Not that Friedman does not throw his full weight behind some of these same politicians when they engage in cheap tribal military escapades – like that time in 2020 when Trump oversaw the illegal assassination-by-drone-strike of Iran’s General Qassem Soleimani.

Setting aside his ostensible hatred of Trump, Friedman gushed with vicarious machismo, “One day they may name a street after President Trump in Tehran. Why? Because Trump just ordered the assassination of possibly the dumbest man in Iran and the most overrated strategist in the Middle East.”

What was all of that about an “us-versus-them mindset”?

In the end, the point of Friedman’s sustained warmongering is to ensure the propagation of an international US-dominated system of corporate tyranny that happens to directly benefit Friedman and his socioeconomic ilk, to the detriment of pretty much everyone else.

Call it the tribe of the rich.

Now, as Friedman despairs over the “virus of tribalism” and the need to find an “antidote … fast – otherwise the future is grim for democracies everywhere”, the issue is not really democracy at all.

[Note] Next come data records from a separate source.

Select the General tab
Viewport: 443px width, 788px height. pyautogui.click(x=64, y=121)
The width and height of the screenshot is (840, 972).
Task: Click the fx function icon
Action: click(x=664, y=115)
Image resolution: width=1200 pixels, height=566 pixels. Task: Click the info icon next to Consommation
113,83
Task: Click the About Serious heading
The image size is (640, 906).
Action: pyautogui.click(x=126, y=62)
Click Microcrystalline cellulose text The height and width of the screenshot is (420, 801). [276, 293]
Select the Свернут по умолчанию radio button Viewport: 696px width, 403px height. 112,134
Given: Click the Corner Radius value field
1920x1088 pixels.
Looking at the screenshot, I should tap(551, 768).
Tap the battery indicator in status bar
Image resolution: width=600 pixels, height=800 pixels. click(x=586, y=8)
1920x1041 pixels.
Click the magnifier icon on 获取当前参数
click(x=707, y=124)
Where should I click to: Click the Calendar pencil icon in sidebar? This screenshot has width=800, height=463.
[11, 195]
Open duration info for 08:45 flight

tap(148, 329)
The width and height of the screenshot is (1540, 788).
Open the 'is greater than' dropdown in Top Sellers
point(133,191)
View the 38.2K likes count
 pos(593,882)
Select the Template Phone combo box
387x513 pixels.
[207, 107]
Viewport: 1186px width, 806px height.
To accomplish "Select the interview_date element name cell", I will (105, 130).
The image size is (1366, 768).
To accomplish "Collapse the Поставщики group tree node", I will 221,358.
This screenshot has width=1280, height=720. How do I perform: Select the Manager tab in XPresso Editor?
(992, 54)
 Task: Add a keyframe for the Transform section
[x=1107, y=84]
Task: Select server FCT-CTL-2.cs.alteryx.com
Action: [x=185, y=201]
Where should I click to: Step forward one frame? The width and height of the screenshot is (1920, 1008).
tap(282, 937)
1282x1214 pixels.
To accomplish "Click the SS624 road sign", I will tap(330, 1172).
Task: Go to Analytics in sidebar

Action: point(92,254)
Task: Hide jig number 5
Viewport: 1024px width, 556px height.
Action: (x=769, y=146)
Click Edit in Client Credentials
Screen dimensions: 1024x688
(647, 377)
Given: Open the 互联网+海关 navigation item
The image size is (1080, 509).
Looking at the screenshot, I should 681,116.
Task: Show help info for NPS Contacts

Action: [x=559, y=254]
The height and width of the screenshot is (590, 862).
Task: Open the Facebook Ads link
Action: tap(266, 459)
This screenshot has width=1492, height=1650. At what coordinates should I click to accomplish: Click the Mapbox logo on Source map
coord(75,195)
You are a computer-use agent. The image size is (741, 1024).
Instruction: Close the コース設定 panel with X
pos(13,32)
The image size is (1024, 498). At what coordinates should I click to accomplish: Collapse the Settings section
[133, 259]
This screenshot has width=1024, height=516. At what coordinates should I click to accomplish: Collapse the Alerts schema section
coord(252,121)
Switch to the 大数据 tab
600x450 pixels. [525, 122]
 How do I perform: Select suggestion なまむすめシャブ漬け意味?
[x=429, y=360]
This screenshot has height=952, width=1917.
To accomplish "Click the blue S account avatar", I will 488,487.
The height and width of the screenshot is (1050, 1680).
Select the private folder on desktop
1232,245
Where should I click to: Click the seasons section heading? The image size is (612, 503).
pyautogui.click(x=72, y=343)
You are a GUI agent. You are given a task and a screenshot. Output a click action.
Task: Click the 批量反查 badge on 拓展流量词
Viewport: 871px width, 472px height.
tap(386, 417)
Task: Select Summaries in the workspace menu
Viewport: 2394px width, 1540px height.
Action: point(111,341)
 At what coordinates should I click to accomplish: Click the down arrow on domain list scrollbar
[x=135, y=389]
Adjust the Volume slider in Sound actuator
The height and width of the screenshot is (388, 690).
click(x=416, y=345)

It seems, rather, that Friedman would simply like the US to appear more unified in its outlook so as to merit the image of national greatness that, in his view, endows the ever-ethical army with carte blanche to wreak bloody havoc across the world.

After all, with Tribe America, the only two choices are “rule or die”.

In the meantime, Friedman’s overzealous service as a mouthpiece for empire and capital will continue to guarantee him a prestigious and influential post at the New York Times – with no antidote yet in sight.

Here is hoping that, when archaeologists dig up this era 1,000 years from now, Thomas Friedman is not still the Times’ foreign affairs columnist.

The views expressed in this article are the author’s own and do not necessarily reflect Al Jazeera’s editorial stance.